Mazen Boustany, a lawyer for Zabeel, declined to comment on the panel or the company's current status. Zabeel's website has been taken down and on a recent visit its offices in the DIFC were deserted. Sheikh Mohammed's media office didn't respond to a request for comment, and Sheikh Hamdan couldn't be reached.
As Dubai's crown prince, Sheikh Hamdan is next in line to succeed Sheikh Mohammed as ruler. The 30-year-old prince is one of Sheikh Mohammed's 22 children. He also is a director of Investment Corp. of Dubai, the emirate's main sovereign-wealth fund; owns a skydiving club; and, according to his official website, is an active sportsman.
The Zabeel panel was created in February 2011 by an order signed by Sheikh Mohammed, according to the text of the order reviewed by the Journal. It says cases involving the company are to be heard by a panel of three local judges, but doesn't explain why the move was deemed necessary.
In a brief interview at his office, one of the judges, Badr Issa Al Samt, said the Zabeel panel wasn't currently able to hear cases as it was being reconstituted with the appointment of a new judge. "We have no hearings until a new magistrate is appointed," he said.
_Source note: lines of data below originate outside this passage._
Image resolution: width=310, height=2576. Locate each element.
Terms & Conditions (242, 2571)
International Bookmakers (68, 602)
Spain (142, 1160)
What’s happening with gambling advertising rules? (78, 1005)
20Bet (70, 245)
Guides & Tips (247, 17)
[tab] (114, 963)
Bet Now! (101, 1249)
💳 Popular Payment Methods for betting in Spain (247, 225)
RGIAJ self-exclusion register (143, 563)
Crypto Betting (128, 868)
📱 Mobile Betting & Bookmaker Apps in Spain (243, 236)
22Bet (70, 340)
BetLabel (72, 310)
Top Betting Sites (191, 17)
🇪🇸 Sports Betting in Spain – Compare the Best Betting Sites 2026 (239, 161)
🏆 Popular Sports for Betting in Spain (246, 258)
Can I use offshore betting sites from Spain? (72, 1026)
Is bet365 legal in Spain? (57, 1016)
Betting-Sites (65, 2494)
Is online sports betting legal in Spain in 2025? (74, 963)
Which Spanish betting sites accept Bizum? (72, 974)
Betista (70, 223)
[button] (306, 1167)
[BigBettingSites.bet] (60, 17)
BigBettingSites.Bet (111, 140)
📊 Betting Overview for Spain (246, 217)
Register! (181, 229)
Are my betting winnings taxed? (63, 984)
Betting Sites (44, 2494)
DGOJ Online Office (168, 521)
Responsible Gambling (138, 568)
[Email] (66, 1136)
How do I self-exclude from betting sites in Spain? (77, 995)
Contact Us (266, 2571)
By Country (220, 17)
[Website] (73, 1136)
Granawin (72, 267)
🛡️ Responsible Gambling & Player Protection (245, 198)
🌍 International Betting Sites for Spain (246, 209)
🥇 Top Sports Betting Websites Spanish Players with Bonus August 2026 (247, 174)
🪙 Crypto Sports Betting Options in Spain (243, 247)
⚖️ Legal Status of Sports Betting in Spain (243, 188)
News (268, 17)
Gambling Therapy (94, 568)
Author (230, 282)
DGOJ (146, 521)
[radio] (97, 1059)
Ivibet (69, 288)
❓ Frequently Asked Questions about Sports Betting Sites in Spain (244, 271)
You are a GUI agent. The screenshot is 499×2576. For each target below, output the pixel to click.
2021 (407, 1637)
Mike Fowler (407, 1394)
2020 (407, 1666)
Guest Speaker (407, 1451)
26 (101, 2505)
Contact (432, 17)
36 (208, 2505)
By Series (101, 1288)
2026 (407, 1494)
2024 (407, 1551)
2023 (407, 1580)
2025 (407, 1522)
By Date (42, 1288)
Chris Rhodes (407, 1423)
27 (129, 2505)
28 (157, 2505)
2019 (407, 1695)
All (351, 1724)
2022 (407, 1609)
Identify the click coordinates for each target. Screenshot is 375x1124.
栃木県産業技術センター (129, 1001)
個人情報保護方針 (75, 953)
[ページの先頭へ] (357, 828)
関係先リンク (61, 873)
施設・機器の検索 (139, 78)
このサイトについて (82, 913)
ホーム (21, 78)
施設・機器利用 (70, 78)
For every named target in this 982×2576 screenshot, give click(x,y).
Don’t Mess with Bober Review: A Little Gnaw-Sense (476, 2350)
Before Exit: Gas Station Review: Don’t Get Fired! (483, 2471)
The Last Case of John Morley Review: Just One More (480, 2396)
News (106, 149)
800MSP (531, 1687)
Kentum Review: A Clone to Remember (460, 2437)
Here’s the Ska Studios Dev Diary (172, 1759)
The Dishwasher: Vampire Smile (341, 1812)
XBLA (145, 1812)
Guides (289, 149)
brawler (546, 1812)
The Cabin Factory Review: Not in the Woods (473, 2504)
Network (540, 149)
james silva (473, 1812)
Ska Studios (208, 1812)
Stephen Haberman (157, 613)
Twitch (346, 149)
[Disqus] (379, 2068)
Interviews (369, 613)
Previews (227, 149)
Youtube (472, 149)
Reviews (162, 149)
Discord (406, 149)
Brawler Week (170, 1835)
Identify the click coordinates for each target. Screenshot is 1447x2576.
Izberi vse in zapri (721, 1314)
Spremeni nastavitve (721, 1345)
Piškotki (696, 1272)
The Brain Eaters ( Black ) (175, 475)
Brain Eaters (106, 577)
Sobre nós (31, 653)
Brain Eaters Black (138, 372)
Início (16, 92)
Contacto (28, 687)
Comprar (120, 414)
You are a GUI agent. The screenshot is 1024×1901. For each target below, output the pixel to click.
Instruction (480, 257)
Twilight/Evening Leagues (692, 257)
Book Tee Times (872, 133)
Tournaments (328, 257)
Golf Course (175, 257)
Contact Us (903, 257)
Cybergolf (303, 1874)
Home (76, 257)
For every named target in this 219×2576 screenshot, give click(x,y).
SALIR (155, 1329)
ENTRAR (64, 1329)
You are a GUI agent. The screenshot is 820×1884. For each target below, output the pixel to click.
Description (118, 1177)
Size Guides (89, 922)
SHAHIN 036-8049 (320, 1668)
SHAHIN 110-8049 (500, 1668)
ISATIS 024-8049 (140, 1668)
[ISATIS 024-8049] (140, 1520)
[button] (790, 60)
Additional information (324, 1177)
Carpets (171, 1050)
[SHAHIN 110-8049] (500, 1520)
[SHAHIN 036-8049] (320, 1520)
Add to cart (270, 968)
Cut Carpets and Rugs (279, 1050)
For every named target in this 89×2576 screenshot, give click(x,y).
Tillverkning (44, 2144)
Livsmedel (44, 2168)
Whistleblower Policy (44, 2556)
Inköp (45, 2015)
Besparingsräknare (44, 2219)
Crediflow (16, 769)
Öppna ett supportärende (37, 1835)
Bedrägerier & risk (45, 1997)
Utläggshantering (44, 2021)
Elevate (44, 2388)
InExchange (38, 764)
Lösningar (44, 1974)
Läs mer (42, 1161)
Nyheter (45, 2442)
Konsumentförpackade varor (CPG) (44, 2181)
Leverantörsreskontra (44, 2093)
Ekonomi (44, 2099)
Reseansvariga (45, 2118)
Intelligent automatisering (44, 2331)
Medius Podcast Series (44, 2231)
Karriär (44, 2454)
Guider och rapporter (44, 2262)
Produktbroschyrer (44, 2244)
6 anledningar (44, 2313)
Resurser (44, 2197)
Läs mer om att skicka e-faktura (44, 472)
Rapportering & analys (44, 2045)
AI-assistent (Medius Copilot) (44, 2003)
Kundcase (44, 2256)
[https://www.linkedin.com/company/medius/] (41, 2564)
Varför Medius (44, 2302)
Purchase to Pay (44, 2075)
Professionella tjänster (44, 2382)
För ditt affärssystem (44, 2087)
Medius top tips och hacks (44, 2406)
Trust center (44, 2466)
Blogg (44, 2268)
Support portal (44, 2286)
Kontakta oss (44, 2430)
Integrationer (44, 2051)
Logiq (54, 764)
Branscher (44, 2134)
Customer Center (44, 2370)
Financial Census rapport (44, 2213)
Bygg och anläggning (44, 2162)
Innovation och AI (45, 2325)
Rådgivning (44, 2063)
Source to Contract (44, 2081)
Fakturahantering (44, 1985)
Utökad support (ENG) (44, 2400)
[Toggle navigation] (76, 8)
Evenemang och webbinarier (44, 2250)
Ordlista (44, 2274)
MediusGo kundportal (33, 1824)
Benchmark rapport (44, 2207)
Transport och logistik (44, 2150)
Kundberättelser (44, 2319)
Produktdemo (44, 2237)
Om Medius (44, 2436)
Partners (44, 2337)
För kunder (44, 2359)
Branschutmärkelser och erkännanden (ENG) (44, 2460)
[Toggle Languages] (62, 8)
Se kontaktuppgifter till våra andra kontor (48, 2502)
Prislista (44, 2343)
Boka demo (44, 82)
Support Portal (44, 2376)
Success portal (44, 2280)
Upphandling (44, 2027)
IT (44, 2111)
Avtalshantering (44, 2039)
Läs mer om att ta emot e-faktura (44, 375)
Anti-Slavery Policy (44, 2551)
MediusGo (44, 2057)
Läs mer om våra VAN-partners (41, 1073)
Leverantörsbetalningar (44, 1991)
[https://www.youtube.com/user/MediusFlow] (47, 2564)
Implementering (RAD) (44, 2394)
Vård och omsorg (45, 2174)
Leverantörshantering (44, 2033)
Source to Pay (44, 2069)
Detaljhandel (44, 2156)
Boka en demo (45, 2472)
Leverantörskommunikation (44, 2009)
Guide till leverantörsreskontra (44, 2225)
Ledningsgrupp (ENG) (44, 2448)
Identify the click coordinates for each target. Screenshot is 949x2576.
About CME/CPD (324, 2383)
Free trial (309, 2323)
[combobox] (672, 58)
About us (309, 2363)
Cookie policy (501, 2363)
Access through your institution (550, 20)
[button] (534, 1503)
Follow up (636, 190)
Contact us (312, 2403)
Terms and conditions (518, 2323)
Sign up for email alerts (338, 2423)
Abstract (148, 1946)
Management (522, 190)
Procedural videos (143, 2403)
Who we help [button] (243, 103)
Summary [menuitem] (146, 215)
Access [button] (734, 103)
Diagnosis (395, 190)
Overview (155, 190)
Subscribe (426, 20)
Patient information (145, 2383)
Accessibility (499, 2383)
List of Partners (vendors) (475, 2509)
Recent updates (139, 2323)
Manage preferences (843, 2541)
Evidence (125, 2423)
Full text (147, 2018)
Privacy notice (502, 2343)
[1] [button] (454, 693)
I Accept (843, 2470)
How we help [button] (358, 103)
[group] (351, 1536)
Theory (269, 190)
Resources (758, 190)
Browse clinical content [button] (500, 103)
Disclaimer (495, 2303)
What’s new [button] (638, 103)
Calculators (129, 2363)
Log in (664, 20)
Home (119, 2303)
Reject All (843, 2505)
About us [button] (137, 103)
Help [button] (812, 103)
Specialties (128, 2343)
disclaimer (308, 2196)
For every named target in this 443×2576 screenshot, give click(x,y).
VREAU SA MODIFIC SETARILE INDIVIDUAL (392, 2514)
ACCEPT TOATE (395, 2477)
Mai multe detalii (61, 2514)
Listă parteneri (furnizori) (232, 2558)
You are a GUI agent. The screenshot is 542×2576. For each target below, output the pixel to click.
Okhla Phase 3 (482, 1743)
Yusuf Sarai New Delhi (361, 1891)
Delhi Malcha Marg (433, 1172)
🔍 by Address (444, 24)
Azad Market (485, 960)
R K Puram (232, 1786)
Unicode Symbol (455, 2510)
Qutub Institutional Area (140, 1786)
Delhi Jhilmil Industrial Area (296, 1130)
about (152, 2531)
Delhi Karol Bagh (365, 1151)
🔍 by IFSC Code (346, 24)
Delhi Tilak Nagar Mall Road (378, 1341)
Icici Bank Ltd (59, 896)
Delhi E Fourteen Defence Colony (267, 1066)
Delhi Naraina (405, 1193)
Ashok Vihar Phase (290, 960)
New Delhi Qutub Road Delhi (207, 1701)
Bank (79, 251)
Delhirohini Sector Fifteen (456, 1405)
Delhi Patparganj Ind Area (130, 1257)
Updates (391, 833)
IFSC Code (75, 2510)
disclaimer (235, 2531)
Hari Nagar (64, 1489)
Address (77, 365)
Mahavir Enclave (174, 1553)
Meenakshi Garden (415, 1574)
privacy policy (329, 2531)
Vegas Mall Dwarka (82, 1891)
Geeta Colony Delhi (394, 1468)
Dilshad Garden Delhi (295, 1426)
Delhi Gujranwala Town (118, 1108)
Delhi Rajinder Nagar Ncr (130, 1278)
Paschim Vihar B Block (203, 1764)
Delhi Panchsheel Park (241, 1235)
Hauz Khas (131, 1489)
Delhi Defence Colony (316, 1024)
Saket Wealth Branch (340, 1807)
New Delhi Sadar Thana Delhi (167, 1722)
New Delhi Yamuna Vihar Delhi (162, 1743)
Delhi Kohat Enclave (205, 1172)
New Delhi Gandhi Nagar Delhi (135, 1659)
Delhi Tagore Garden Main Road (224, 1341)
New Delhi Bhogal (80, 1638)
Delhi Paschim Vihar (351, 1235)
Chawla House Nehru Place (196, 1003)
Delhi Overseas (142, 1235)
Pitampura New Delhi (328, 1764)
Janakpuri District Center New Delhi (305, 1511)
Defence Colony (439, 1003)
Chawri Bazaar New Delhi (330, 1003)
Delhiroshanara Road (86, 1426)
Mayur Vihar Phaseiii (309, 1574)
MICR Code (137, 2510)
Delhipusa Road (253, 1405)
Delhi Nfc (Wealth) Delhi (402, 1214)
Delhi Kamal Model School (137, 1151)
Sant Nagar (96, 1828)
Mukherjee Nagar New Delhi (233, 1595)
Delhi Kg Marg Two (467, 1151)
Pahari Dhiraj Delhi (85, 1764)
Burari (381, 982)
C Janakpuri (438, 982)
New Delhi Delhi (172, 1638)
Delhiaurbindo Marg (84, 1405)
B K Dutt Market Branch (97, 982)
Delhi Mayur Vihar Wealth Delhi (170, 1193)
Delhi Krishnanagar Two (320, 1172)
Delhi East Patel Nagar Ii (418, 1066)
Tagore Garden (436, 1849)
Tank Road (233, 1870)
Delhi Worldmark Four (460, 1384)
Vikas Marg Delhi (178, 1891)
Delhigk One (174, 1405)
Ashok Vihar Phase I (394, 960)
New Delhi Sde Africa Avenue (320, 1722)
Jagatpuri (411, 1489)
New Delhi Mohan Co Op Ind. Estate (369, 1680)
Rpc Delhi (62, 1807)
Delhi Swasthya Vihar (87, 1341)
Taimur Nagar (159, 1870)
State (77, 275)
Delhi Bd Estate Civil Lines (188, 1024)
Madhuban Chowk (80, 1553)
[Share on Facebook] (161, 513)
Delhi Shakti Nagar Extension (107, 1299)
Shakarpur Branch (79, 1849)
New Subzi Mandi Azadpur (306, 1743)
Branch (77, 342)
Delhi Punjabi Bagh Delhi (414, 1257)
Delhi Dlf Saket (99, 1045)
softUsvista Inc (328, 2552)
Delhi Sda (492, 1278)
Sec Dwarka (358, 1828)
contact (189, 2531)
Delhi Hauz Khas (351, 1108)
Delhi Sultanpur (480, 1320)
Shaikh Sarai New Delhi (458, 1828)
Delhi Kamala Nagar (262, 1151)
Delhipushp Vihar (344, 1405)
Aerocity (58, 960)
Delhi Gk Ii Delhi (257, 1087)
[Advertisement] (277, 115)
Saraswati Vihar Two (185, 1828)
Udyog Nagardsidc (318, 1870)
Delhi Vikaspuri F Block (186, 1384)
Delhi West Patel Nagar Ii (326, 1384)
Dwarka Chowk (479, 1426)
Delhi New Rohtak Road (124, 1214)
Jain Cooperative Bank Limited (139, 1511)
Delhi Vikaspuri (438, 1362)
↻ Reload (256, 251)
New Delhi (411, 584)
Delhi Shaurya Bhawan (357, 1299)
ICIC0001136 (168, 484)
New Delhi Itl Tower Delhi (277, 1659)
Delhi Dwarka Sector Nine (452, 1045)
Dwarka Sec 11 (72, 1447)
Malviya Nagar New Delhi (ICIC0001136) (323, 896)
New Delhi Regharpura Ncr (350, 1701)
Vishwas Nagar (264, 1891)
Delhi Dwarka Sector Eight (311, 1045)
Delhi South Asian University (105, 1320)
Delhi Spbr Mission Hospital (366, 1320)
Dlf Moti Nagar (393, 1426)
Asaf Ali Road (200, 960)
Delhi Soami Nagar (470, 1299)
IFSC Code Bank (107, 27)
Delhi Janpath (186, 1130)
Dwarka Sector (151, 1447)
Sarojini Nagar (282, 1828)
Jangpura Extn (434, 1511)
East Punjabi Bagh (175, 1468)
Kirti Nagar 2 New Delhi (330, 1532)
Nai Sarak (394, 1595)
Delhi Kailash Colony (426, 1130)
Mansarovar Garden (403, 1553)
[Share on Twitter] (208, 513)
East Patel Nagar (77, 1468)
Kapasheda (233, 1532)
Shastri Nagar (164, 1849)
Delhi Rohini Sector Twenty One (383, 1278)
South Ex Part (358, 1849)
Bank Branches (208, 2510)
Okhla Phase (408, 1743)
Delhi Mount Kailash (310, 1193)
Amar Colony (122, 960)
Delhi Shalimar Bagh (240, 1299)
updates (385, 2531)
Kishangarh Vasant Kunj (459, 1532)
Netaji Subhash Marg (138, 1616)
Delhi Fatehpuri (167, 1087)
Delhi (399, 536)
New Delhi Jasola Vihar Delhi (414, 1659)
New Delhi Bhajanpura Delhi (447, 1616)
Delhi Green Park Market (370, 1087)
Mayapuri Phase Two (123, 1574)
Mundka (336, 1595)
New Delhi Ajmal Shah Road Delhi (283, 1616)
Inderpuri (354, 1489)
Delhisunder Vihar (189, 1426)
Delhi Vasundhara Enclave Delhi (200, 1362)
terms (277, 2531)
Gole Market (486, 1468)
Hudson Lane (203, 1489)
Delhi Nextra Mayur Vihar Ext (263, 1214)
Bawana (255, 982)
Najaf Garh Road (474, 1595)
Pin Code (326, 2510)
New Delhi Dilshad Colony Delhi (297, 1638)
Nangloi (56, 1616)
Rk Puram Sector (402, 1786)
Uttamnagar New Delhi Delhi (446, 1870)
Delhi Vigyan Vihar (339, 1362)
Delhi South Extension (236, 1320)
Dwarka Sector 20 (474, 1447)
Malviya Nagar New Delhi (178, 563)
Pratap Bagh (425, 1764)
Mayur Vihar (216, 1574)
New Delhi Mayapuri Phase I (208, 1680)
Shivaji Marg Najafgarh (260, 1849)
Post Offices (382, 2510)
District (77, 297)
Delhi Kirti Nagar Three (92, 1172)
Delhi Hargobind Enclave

He declined to comment further on the workings of the Zabeel panel.
A lawyer for one company trying to bring a claim says she is puzzled about how to proceed.
"We have visited the courts to learn about it, and everywhere we turn there seems to be confusion and uncertainty about it," said Ludmila Yamalova, a Dubai-based lawyer who is representing the German architecture firm Graft Gesellschaft von Architekten. "The orders [creating the Zabeel committee] weren't publicly available and weren't published in any of the legal publications where all the legislation is normally published."
In October, Graft sued Zabeel in the DIFC courts, claiming it hadn't been paid for design work on a luxury hotel project. Graft claimed it was owed $1.79 million for work on the development, which was widely publicized when it was launched in 2008 because the actor Brad Pitt said he would be helping with the designs. The hotel was shelved as Dubai's real-estate crisis took hold.
When Graft brought the action in the DIFC courts, Zabeel's lawyers sought to have the case moved to the new judicial body. Ms. Yamalova says that was the first time Graft learned of the panel's existence.
Graft isn't the only foreign company that has attempted to bring claims against Zabeel. The international law firm DLA Piper sued Zabeel in the DIFC courts last year, but the courts' registrar issued an order in July referring it to the special judicial committee. It isn't clear what happened next in the case or what the lawsuit is about; DLA Piper declined to comment.
Zabeel was one of Dubai's most active investment firms during the Persian Gulf emirate's property boom in 2008. The company also had substantial private-equity stakes and foreign investments, including in the Light Group, a restaurant and nightclub operator in Las Vegas. Like many other large Dubai companies owned by the ruling family or connected to the government, Zabeel was forced to restructure debts when asset values fell and banks pulled their financing in the aftermath of the financial crisis.
Leila Hatoum contributed to this article.